Beginning at the top of the data below, restate every line word for word until the line containing "Task: Open the Goto menu" has been included, and omit the pictures.

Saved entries
"""

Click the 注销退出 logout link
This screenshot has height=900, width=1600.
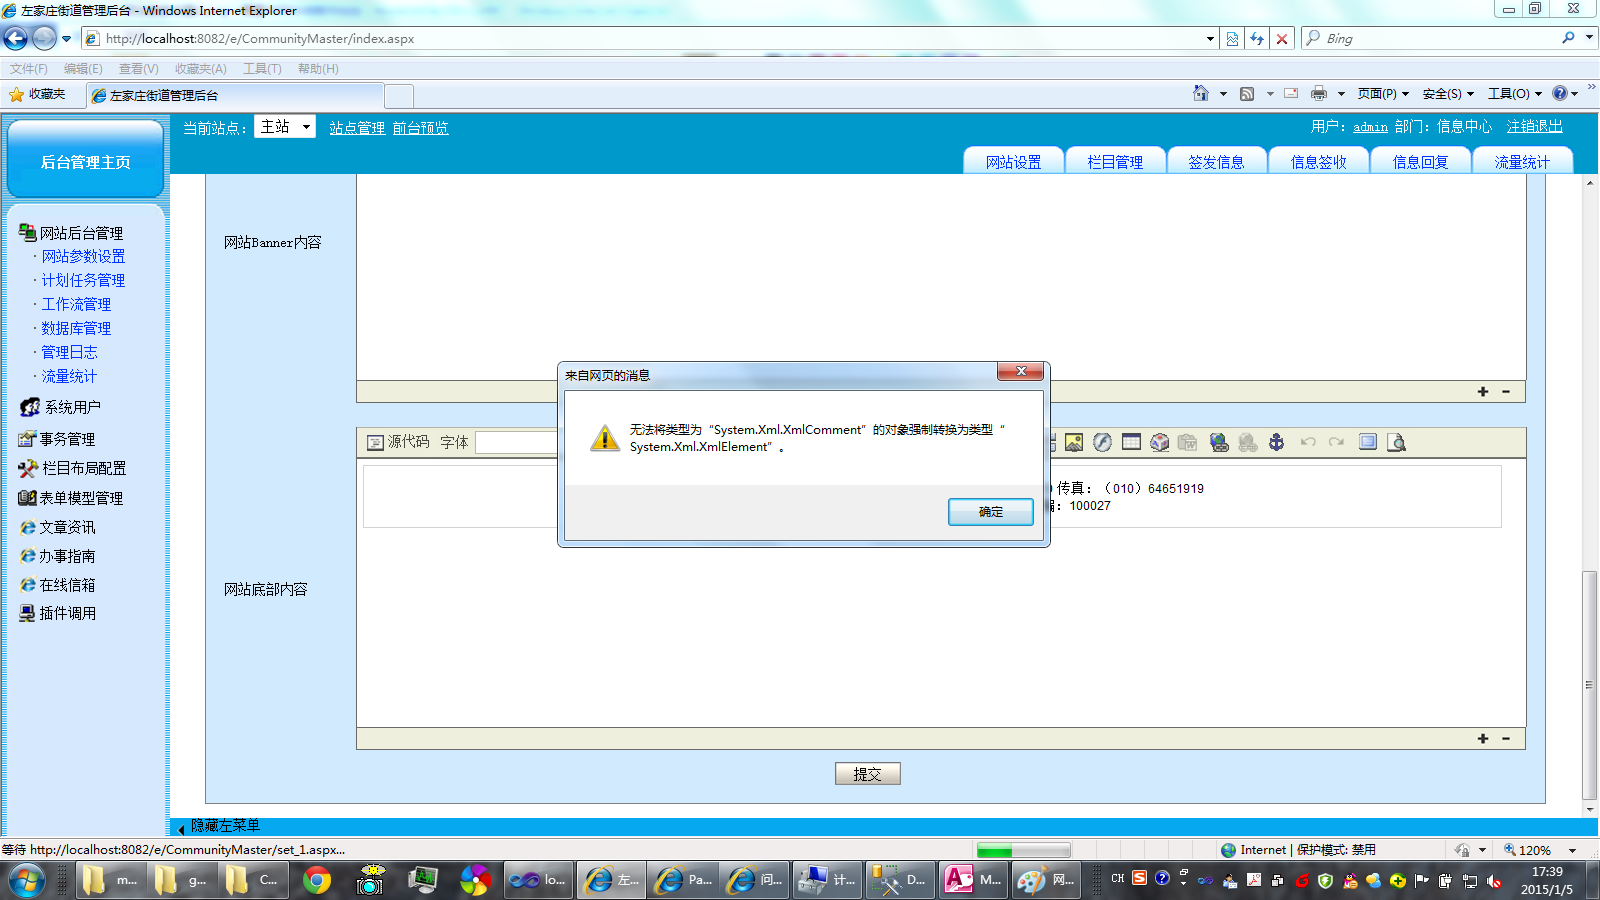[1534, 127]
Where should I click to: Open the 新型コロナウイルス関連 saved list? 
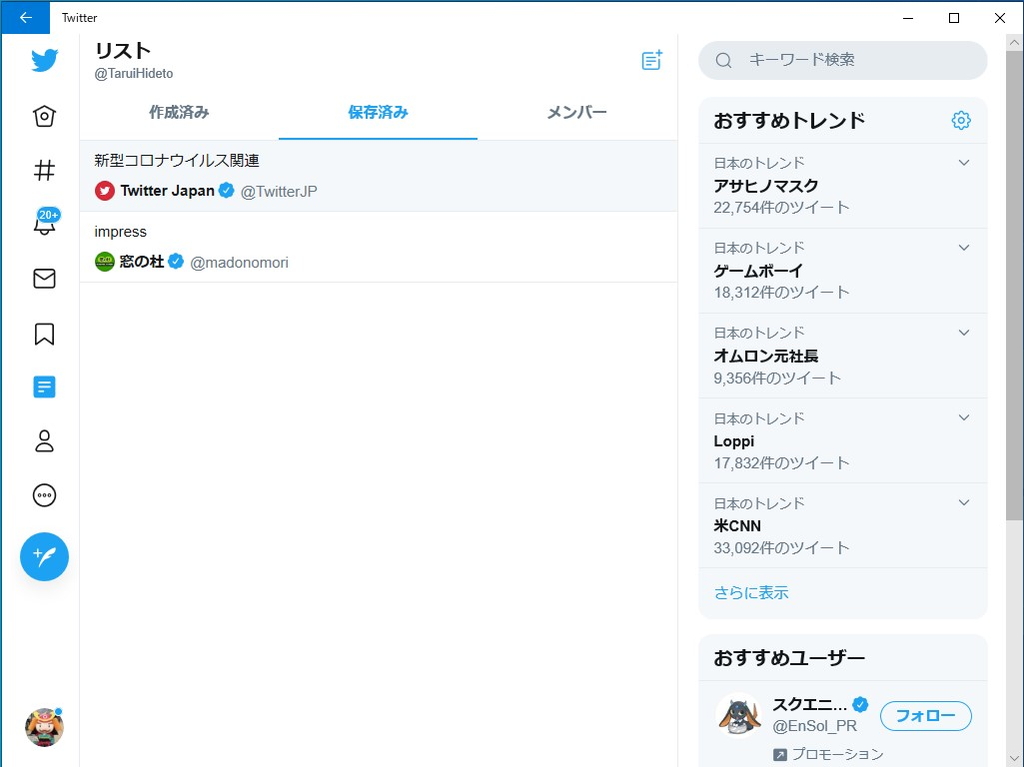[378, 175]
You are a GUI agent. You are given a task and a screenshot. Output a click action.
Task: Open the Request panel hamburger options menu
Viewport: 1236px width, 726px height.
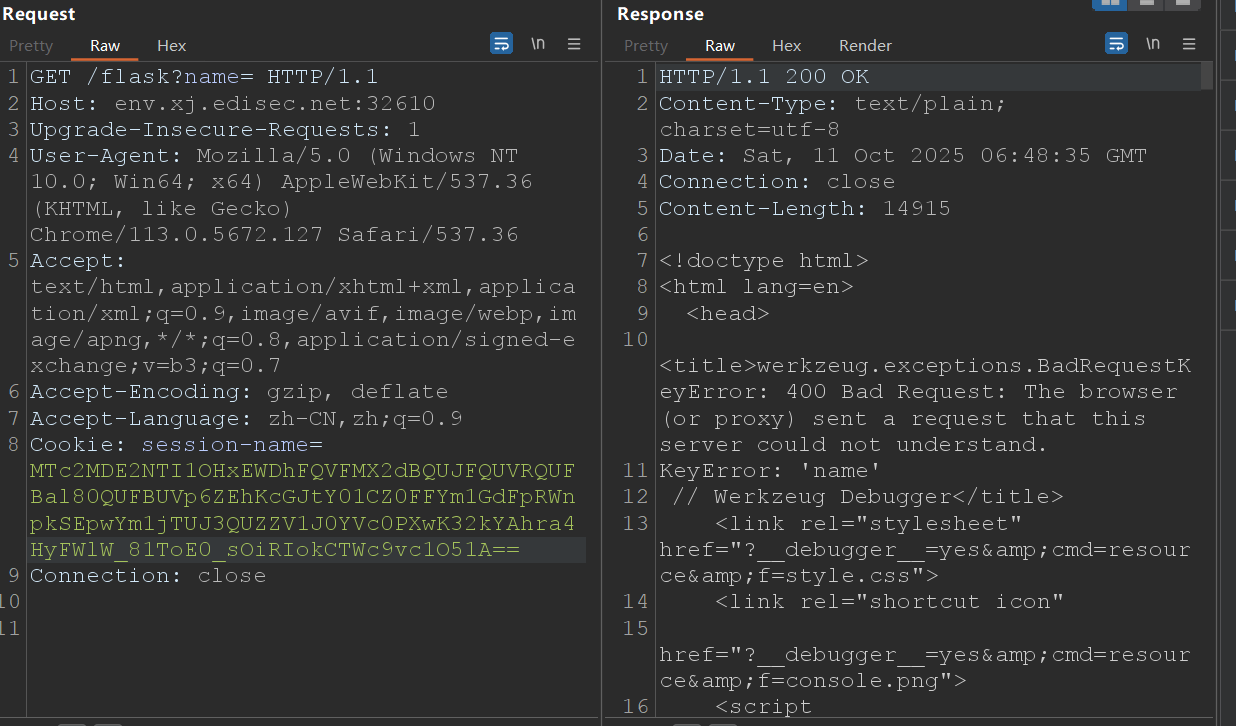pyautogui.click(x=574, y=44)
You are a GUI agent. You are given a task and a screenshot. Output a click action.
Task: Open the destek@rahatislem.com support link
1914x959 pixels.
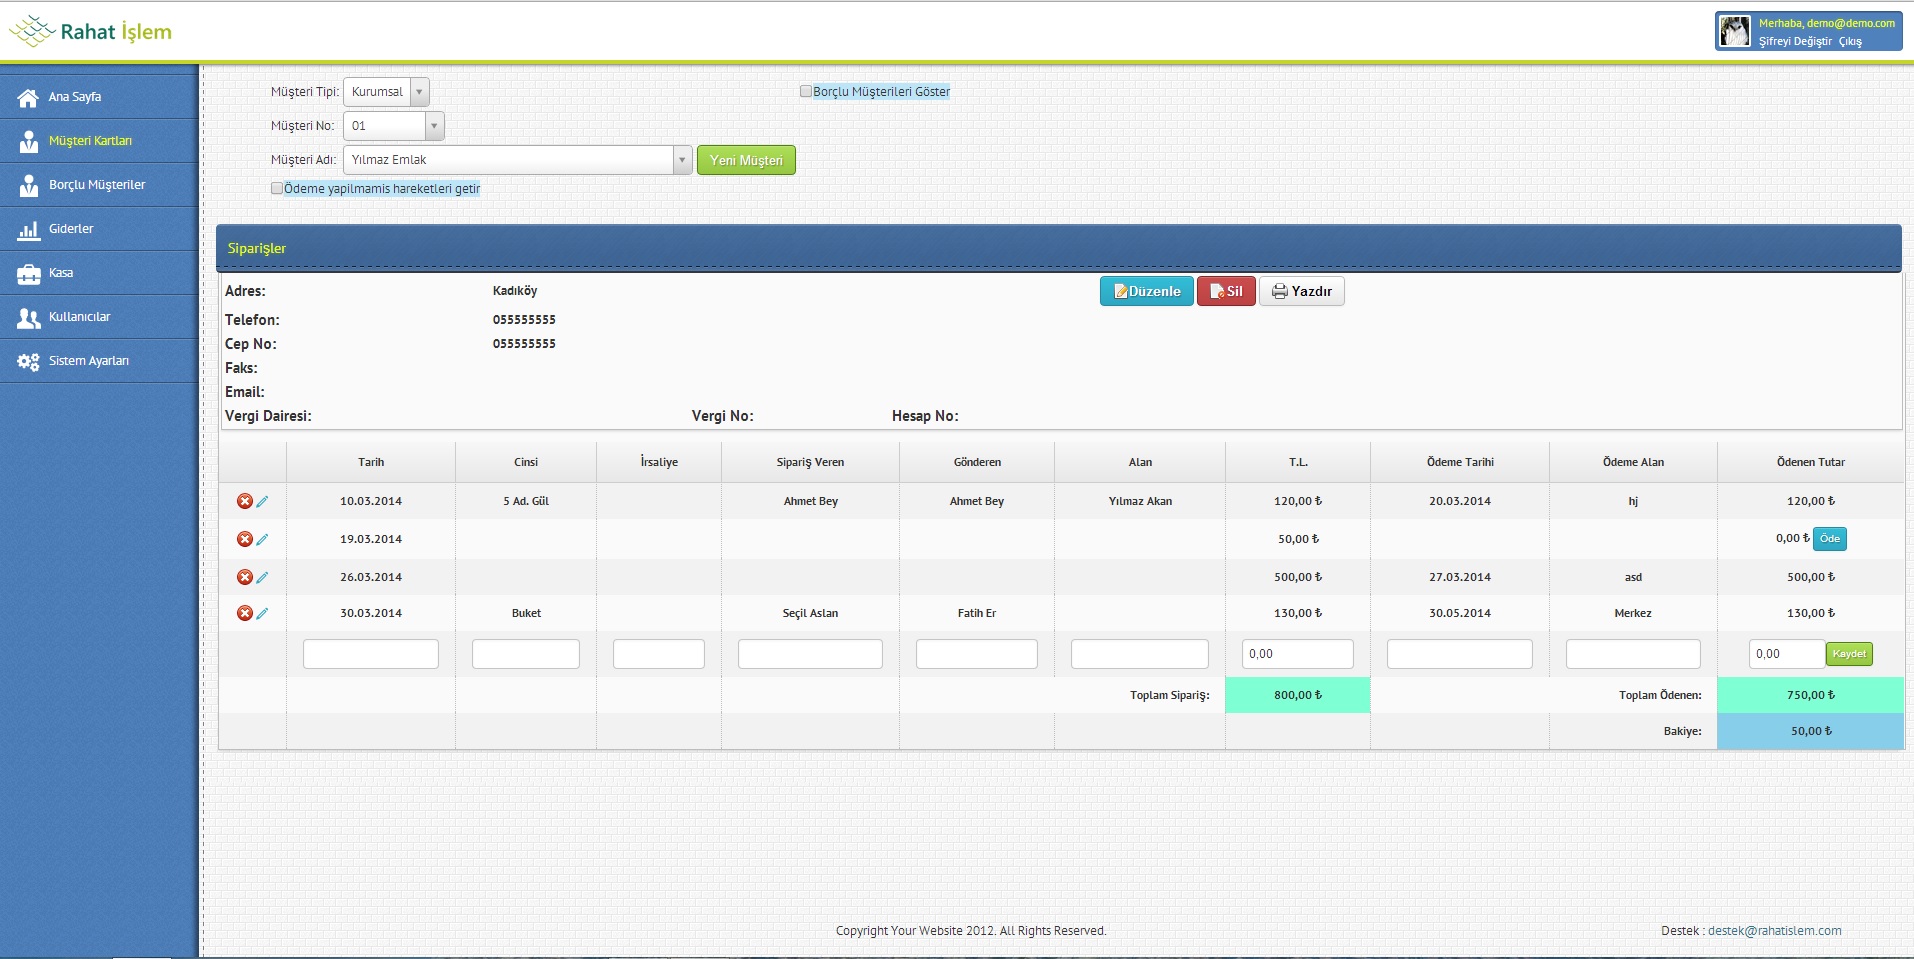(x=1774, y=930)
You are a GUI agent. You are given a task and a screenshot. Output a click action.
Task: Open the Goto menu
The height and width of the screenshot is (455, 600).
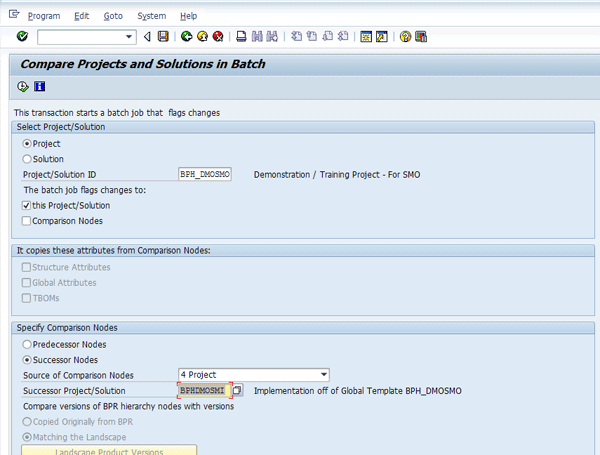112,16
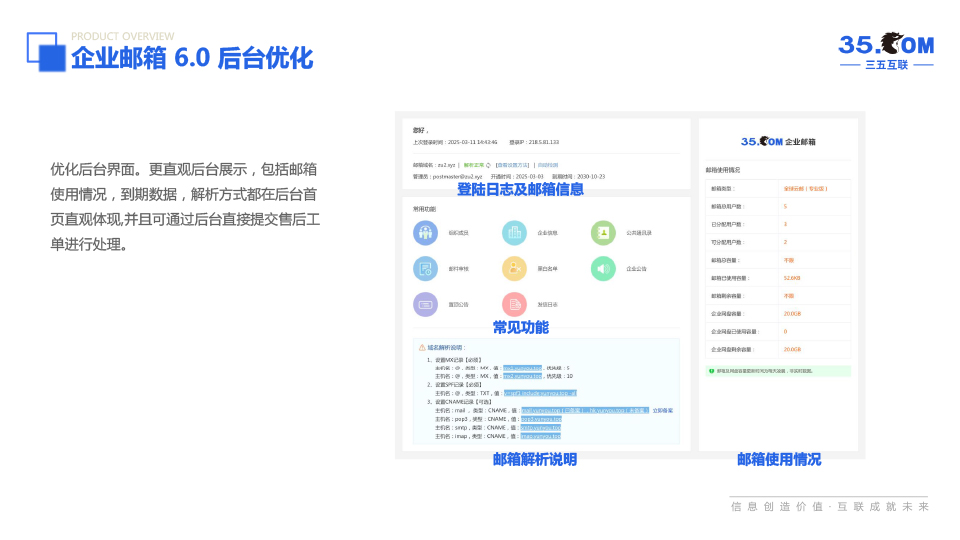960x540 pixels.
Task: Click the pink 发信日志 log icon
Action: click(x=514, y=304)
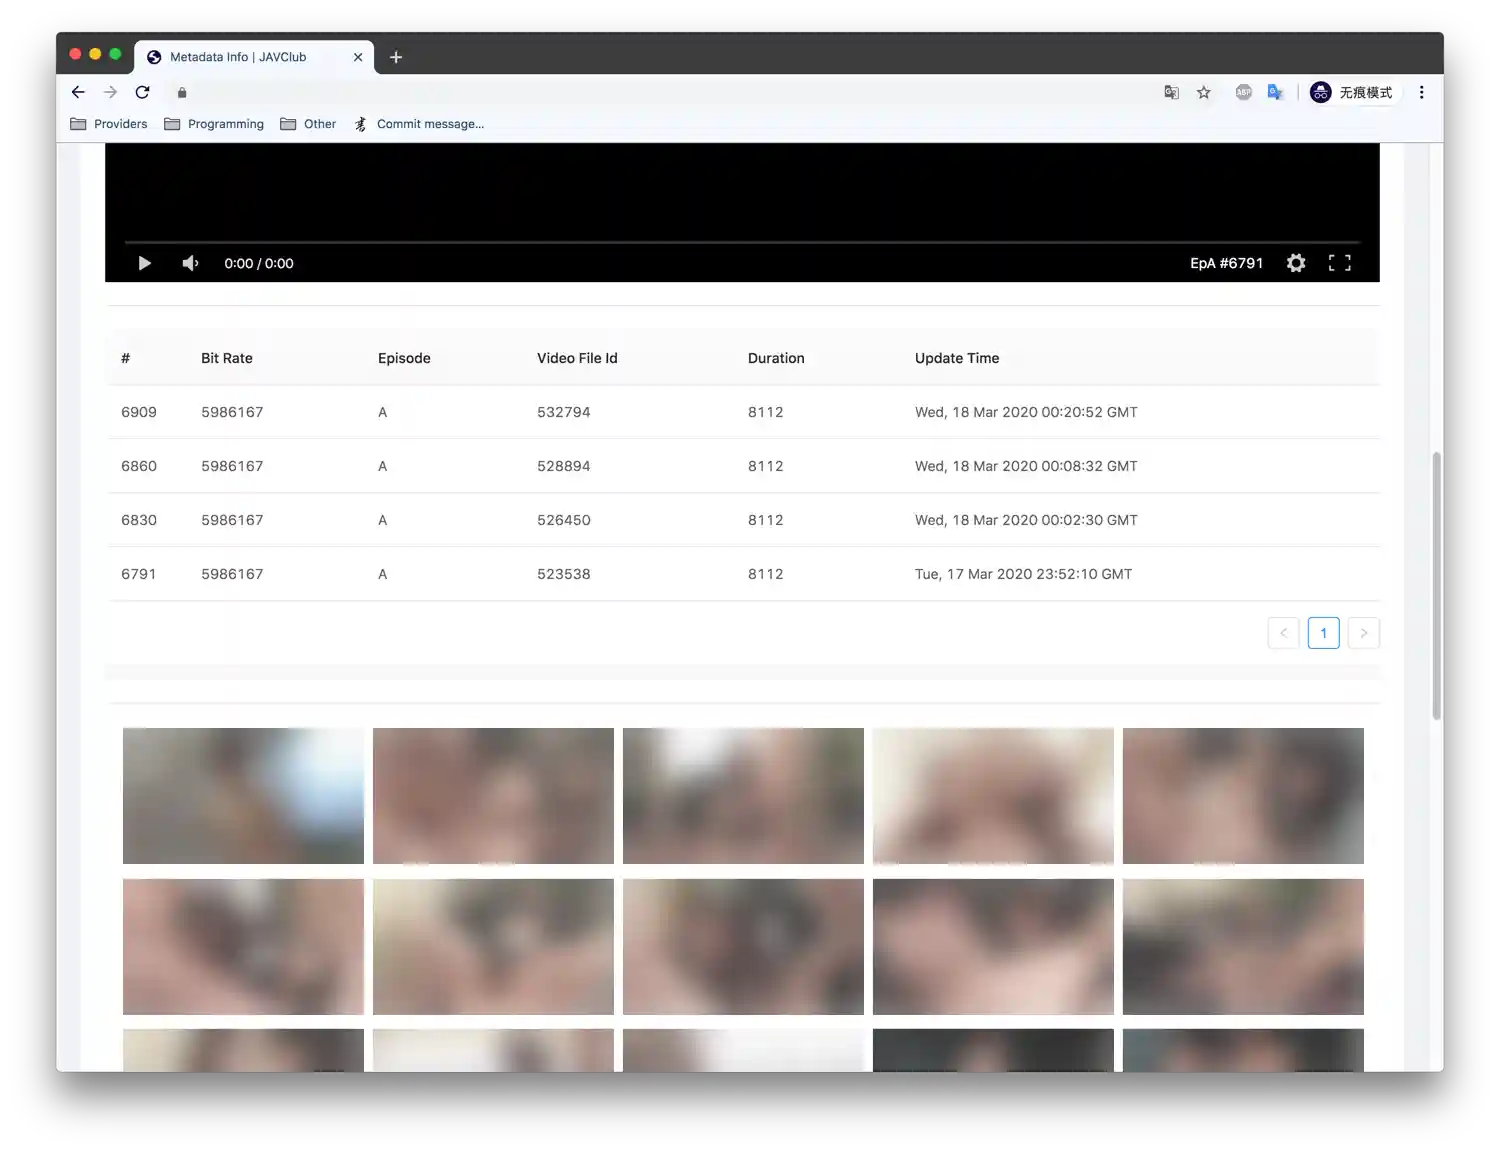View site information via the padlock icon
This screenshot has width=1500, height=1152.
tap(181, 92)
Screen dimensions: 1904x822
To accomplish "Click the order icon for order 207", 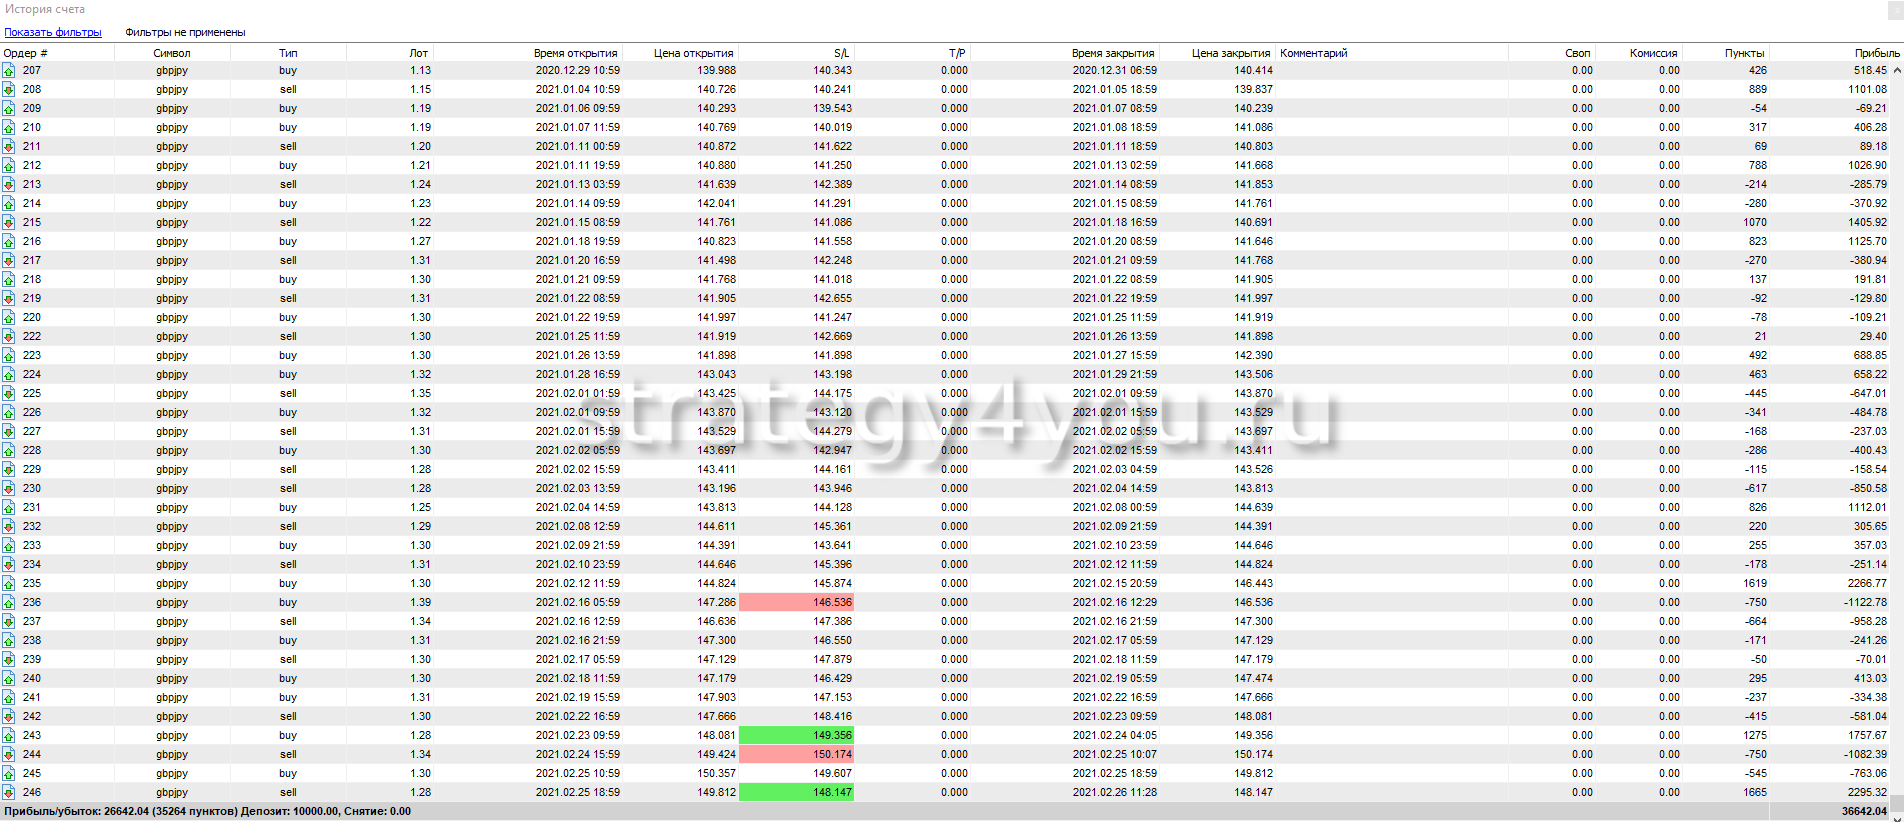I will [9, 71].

"""

§ **Response**:
Click the 注销退出 logout link
This screenshot has height=900, width=1600.
[1534, 127]
Where should I click to: Open the 新型コロナウイルス関連 saved list? 
[378, 175]
You are a GUI agent. You are given a task and a screenshot. Output a click action.
Task: Open the Request panel hamburger options menu
Viewport: 1236px width, 726px height.
pyautogui.click(x=574, y=44)
You are a GUI agent. You are given a task and a screenshot. Output a click action.
Task: Open the destek@rahatislem.com support link
1914x959 pixels.
(x=1774, y=930)
You are a GUI agent. You are given a task and a screenshot. Output a click action.
Task: Open the Goto menu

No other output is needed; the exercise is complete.